What If Your Client Already Needs Long-Term Care?
What You Need to Know
Long-term care insurers may have options.
Some clients could use annuities.
Some private-pay beds convert to Medicaid beds.
Your clients should eat properly, exercise, write thank you notes and buy adequate long-term care insurance when they’re young and healthy.
Sometimes, they don’t. What if Jane Doe, a successful 40-year-old lawyer, walks in and already has severe kidney disease? Can you offer her any options for planning for long-term care costs?
Kim Beil, a vice president at Janney Montgomery Scott, says you can, by considering options based on savings arrangements or deferred annuities.
What it means: It’s important to have ideas about how to help the client in front of you, as well as the hypothetical client who does everything right.
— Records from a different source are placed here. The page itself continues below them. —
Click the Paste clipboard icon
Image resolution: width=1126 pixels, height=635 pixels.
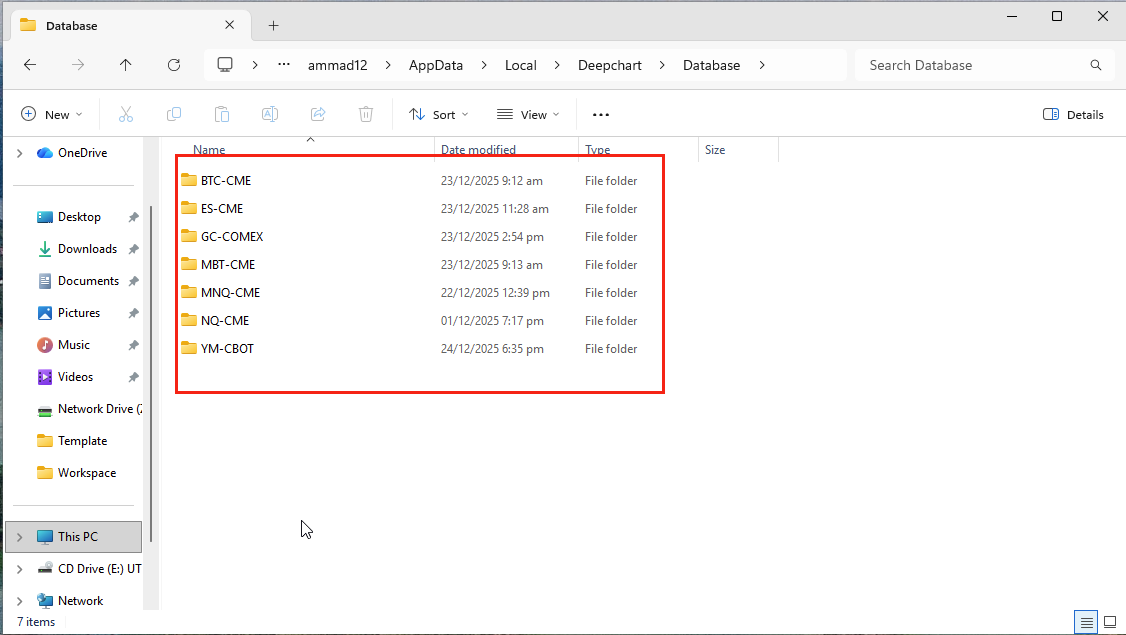[x=222, y=114]
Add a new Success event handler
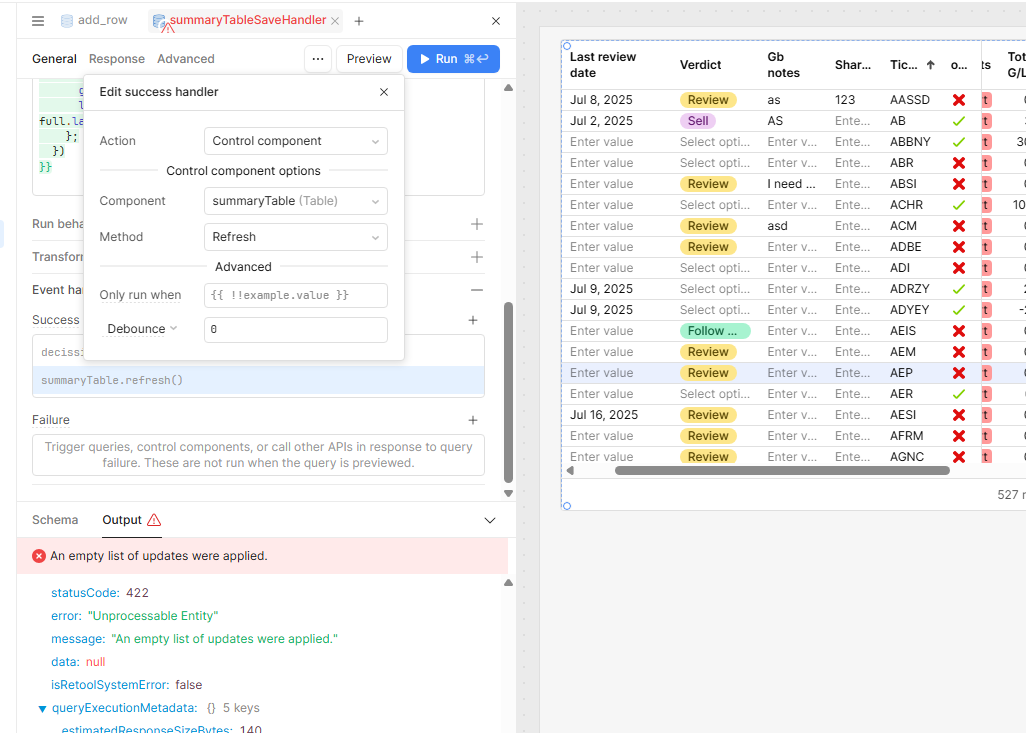 point(473,320)
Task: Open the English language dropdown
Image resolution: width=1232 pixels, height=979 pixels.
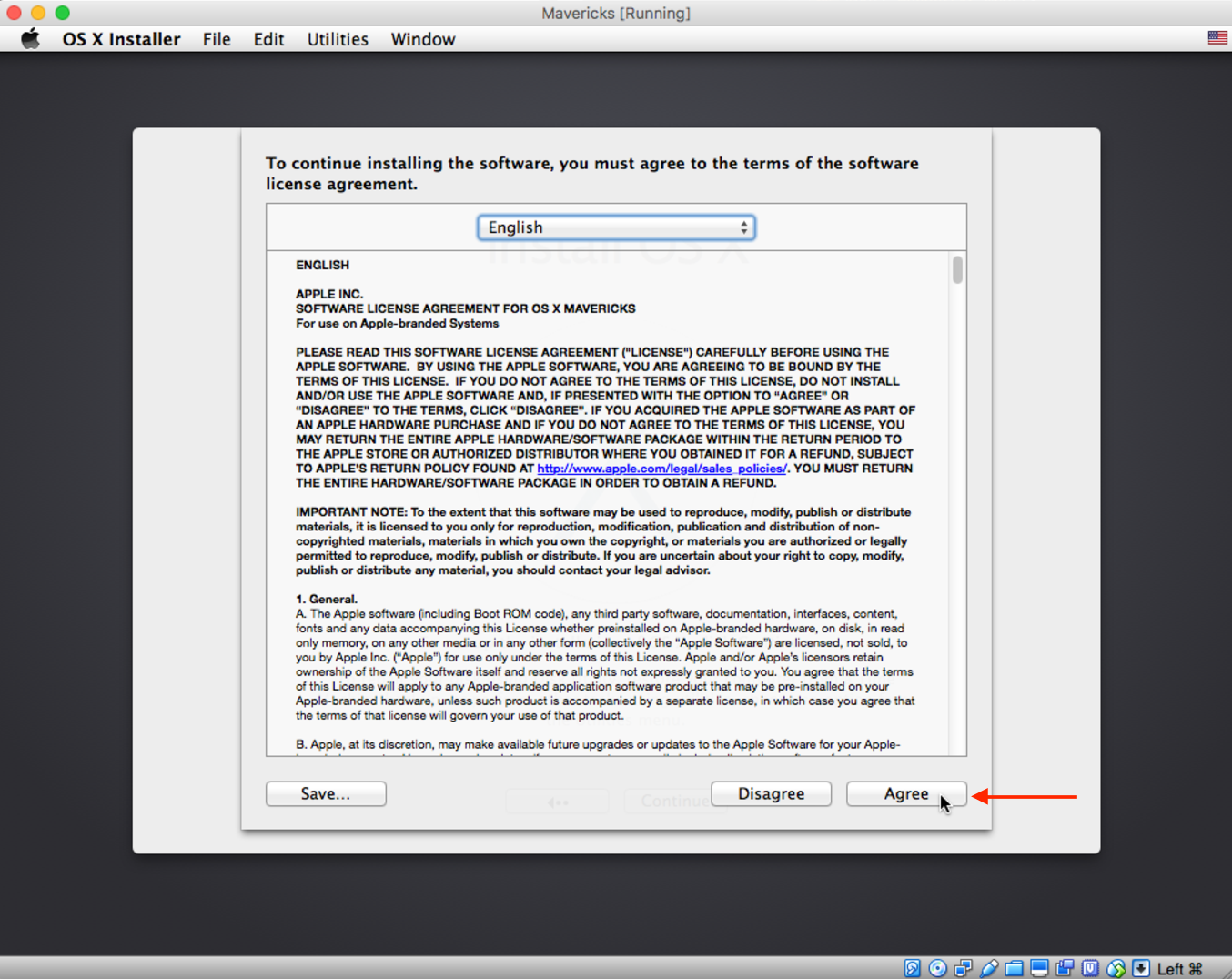Action: pos(616,227)
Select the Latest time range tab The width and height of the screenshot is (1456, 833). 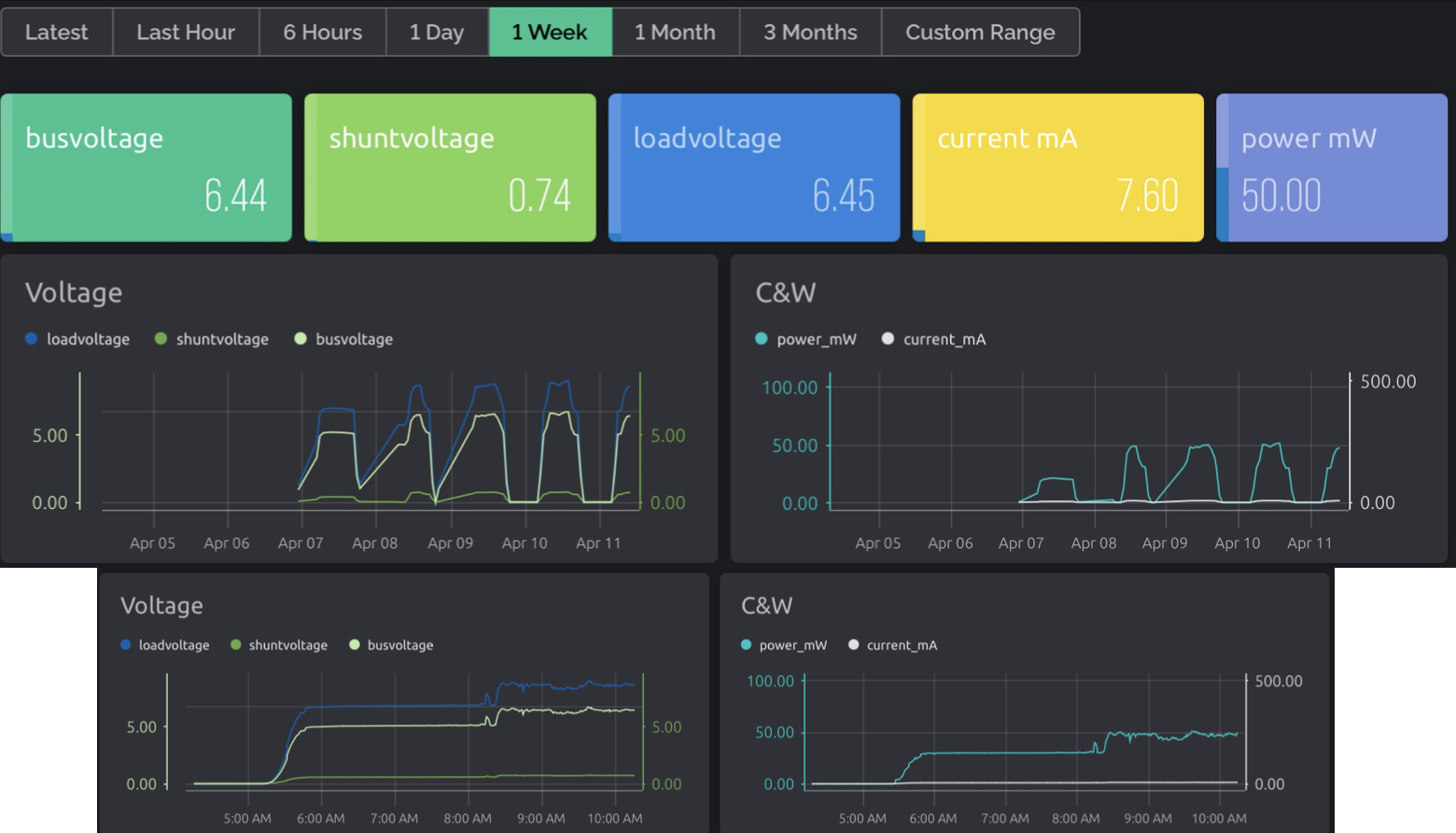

The ideal: Beil, who is head of insured and cash solutions at Janney, holds the certified financial planner (CFP) and certification for long-term care (CLTC) designations.
Beil said in an email interview that advisors should encourage clients to apply for medically underwritten long-term care planning products, such as stand-alone long-term care insurance, by the time they’re around 55.
“If you wait too long, the premiums could significantly increase,” Beil said.
Too often, she said, clients think about long-term care planning when they’re between 60 and 65 and already have health conditions that make getting through underwriting difficult.
Jane Doe: What can you tell a relatively young client who already has a serious chronic condition?
Beil said one strategy to consider is looking hard for stand-alone long-term care insurance.
Someone with a serious health problem will have a hard time getting that at a reasonable price, she said.